李度、马也驰 25spring数据库系统 p1仓库
You can not select more than 25 topics Topics must start with a letter or number, can include dashes ('-') and can be up to 35 characters long.

257 lines
6.1 KiB

package nodes
import (
"math/rand"
"net/rpc"
"sort"
"strconv"
"sync"
"time"
"github.com/syndtr/goleveldb/leveldb"
"go.uber.org/zap"
)
type State = uint8
const (
Follower State = iota + 1
Candidate
Leader
)
type Public_node_info struct {
connect bool
address string
}
type Node struct {
mu sync.Mutex
// 当前节点id
selfId string
// 记录的leader(不能用votedfor:投票的leader可能没有收到多数票)
leaderId string
// 除当前节点外其他节点信息
nodes map[string]*Public_node_info
// 管道名
pipeAddr string
// 当前节点状态
state State
// 任期
currTerm int
// 简单的kv存储
log []RaftLogEntry
// leader用来标记新log, = log.len
maxLogId int
// 已提交的index
commitIndex int
// 最后应用(写到db)的index
lastApplied int
// 需要发送给每个节点的下一个索引
nextIndex map[string]int
// 已经发送给每个节点的最大索引
matchIndex map[string]int
db *leveldb.DB
votedFor string
electionTimer *time.Timer
}
func (node *Node) BroadCastKV(callMode CallMode) {
// 遍历所有节点
for id := range node.nodes {
go func(id string, kv CallMode) {
node.sendKV(id, callMode)
}(id, callMode)
}
}
func (node *Node) sendKV(id string, callMode CallMode) {
switch callMode {
case Fail:
log.Info("模拟发送失败")
// 这么写向所有的node发送都失败,也可以随机数确定是否失败
case Delay:
log.Info("模拟发送延迟")
// 随机延迟0-5ms
time.Sleep(time.Millisecond * time.Duration(rand.Intn(5)))
default:
}
client, err := rpc.DialHTTP("tcp", node.nodes[id].address)
if err != nil {
log.Error("dialing: ", zap.Error(err))
return
}
defer func(client *rpc.Client) {
err := client.Close()
if err != nil {
log.Error("client close err: ", zap.Error(err))
}
}(client)
node.mu.Lock()
defer node.mu.Unlock()
var appendReply AppendEntriesReply
appendReply.Success = false
nextIndex := node.nextIndex[id]
// log.Info("nextindex " + strconv.Itoa(nextIndex))

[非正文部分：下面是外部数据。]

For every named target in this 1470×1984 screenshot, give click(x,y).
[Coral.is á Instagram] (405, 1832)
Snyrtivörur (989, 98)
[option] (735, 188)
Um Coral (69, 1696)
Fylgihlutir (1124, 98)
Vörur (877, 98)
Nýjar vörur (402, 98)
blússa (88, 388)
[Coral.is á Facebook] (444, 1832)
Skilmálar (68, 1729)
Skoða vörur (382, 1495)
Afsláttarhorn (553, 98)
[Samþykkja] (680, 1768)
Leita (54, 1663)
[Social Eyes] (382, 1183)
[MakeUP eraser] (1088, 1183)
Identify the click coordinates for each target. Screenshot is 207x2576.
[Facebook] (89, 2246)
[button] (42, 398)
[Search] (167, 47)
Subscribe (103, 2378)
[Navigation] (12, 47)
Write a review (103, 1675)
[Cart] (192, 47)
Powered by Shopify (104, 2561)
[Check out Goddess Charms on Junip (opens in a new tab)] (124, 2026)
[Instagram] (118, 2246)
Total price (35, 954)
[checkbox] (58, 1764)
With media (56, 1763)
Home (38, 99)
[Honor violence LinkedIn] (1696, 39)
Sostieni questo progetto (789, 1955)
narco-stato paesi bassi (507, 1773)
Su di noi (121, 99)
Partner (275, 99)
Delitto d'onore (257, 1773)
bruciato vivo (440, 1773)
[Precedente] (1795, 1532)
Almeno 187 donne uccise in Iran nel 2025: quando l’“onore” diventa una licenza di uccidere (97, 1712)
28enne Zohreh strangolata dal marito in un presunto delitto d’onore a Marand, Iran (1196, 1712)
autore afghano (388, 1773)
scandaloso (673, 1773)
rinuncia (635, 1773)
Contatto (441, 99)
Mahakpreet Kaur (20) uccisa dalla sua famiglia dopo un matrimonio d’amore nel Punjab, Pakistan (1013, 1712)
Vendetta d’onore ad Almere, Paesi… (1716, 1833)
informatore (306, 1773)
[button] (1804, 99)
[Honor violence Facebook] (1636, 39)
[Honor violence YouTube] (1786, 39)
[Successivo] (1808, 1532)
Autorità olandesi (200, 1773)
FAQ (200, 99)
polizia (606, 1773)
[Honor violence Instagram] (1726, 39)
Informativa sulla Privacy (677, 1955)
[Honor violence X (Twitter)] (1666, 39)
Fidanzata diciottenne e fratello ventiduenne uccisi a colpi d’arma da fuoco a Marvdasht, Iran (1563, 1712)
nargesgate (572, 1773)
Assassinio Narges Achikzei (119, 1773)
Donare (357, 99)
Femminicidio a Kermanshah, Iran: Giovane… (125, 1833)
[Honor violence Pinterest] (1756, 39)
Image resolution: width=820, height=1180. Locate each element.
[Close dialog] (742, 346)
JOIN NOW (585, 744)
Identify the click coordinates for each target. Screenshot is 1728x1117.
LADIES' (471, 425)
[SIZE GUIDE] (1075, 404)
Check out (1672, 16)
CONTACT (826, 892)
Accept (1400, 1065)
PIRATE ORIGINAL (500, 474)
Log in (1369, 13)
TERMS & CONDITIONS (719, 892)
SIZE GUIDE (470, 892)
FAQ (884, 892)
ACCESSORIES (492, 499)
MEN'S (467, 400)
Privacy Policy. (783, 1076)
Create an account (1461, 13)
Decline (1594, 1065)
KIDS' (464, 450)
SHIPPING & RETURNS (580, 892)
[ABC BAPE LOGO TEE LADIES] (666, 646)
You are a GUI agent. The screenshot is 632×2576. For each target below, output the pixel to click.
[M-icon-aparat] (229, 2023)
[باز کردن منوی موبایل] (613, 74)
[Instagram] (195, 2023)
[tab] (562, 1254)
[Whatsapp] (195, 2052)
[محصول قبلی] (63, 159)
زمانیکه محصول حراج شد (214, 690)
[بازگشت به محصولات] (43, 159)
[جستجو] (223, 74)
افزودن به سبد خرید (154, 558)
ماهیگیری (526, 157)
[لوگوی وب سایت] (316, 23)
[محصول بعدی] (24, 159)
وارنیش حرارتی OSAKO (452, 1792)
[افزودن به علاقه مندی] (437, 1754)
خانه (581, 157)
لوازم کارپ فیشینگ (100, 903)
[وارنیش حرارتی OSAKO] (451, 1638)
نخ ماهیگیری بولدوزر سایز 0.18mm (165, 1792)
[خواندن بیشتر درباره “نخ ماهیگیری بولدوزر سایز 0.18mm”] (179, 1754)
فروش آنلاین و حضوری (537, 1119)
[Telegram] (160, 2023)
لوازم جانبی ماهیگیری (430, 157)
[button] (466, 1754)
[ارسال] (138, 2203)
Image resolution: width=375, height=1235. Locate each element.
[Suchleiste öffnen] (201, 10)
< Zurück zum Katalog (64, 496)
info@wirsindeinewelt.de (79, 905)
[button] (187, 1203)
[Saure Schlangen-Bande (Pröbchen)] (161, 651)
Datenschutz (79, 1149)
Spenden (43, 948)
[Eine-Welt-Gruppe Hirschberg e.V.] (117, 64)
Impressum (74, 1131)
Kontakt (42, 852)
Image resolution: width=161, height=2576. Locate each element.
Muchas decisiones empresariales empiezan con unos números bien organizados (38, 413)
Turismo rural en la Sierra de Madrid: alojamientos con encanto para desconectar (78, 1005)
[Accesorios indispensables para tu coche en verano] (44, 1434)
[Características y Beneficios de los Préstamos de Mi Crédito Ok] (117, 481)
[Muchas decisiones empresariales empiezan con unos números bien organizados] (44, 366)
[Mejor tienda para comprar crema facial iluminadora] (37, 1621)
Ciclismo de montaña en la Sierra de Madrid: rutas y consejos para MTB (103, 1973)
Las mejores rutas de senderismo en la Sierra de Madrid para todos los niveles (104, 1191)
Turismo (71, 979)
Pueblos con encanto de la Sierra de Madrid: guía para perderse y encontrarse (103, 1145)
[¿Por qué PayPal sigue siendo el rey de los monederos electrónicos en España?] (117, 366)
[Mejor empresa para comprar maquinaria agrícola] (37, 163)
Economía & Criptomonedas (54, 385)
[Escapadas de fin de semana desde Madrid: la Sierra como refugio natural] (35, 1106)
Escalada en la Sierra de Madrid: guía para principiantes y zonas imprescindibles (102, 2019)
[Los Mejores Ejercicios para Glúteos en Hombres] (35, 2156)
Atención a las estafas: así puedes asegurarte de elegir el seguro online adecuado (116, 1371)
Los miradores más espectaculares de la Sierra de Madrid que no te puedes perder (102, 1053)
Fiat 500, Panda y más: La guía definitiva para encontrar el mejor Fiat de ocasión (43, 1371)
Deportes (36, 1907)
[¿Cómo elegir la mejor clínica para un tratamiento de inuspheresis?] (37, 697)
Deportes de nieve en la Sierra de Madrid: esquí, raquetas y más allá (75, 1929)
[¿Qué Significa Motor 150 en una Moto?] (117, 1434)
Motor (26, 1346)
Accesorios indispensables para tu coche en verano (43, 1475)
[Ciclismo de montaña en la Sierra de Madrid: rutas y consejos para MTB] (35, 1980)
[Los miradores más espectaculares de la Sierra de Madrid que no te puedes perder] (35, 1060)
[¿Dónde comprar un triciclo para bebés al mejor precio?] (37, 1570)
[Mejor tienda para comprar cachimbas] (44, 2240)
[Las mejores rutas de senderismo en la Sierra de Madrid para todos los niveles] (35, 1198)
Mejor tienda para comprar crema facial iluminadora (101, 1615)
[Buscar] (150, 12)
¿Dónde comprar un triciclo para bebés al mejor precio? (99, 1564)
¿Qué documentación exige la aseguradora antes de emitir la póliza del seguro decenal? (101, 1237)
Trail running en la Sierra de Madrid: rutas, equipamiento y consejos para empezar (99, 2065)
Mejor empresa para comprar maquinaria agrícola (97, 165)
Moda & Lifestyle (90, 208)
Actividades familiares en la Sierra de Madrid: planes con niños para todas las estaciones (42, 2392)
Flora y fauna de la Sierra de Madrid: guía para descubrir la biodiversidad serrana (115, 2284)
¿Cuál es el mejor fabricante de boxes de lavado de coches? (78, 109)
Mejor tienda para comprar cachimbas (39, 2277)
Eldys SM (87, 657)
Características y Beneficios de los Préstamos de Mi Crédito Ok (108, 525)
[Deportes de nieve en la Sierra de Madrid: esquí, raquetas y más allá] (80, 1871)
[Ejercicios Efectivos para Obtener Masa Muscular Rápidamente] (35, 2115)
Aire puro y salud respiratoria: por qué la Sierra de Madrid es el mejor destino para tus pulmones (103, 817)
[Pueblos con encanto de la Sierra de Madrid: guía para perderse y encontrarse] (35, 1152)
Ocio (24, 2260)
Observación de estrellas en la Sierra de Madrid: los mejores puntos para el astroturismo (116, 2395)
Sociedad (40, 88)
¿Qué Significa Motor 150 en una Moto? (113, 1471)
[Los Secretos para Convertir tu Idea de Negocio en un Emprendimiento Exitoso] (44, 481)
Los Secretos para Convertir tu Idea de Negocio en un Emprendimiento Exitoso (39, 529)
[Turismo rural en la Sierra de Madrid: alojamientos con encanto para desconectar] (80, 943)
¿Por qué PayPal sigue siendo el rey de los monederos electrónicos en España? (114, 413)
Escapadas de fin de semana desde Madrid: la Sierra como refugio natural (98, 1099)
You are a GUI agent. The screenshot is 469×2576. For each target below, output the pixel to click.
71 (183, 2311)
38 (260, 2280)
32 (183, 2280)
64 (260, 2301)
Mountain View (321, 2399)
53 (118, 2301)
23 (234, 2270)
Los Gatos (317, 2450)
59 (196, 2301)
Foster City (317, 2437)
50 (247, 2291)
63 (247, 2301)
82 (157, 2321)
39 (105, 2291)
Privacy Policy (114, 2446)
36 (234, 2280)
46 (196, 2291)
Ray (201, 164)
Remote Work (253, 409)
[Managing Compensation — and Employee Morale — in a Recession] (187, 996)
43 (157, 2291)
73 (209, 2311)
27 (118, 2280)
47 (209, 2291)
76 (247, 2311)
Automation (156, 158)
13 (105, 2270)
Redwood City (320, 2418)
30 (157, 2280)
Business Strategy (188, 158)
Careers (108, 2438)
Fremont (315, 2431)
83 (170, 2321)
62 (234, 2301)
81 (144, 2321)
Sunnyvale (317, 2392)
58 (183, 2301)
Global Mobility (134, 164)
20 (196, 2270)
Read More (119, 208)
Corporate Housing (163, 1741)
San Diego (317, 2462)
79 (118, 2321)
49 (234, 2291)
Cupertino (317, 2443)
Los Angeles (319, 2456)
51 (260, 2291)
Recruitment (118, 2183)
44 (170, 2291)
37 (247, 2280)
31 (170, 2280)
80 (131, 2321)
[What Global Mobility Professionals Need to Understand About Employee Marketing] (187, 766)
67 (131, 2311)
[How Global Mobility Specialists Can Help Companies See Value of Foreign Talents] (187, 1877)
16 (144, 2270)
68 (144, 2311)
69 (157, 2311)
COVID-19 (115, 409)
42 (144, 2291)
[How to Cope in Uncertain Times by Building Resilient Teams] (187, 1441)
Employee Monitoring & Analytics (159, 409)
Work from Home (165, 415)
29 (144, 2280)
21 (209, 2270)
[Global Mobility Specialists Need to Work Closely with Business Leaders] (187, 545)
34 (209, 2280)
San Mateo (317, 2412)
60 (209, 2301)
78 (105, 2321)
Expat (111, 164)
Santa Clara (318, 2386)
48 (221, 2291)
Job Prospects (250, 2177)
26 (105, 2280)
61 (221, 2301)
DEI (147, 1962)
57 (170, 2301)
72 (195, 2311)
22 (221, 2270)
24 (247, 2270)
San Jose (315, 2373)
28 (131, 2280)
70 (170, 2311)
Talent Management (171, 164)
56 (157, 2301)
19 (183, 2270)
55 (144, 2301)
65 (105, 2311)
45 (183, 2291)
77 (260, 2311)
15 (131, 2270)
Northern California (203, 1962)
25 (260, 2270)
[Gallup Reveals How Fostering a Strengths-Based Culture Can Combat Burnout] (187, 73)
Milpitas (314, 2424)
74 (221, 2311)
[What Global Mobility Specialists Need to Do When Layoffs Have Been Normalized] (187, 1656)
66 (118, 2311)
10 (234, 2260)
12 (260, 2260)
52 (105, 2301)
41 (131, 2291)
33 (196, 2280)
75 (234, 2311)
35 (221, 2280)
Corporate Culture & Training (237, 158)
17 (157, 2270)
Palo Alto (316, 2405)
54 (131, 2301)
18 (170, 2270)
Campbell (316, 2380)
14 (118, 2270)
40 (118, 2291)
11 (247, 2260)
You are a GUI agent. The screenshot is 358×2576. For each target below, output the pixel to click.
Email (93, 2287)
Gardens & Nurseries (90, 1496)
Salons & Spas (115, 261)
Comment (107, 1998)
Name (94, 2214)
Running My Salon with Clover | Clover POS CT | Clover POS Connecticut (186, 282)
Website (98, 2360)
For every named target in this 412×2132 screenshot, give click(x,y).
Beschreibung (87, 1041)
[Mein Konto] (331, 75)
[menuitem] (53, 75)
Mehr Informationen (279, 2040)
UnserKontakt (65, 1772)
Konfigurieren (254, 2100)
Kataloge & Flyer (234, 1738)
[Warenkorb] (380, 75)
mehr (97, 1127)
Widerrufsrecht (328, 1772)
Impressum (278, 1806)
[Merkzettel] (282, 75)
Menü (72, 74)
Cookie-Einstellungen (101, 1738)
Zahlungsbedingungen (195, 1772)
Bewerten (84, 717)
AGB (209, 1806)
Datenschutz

for (!appendReply.Success) {
if nextIndex < 0 {
log.Error("assert >= 0 here")
}
sendEntries := node.log[nextIndex:]
arg := AppendEntriesArg{
Term: node.currTerm,
PrevLogIndex: nextIndex - 1,
Entries: sendEntries,
LeaderCommit: node.commitIndex,
LeaderId: node.selfId,
}
if arg.PrevLogIndex >= 0 {
arg.PrevLogTerm = node.log[arg.PrevLogIndex].Term
}
callErr := client.Call("Node.AppendEntries", arg, &appendReply) // RPC
if callErr != nil {
log.Error("dialing node_"+id+"fail: ", zap.Error(callErr))
}
if appendReply.Term != node.currTerm {
// 转变成follower?
break
}
nextIndex-- // 失败往前传一格
}
// 不变成follower情况下
node.nextIndex[id] = node.maxLogId + 1
node.matchIndex[id] = node.maxLogId
node.updateCommitIndex()
}
func (node *Node) updateCommitIndex() {
totalNodes := len(node.nodes)
// 收集所有 matchIndex 并排序
matchIndexes := make([]int, 0, totalNodes)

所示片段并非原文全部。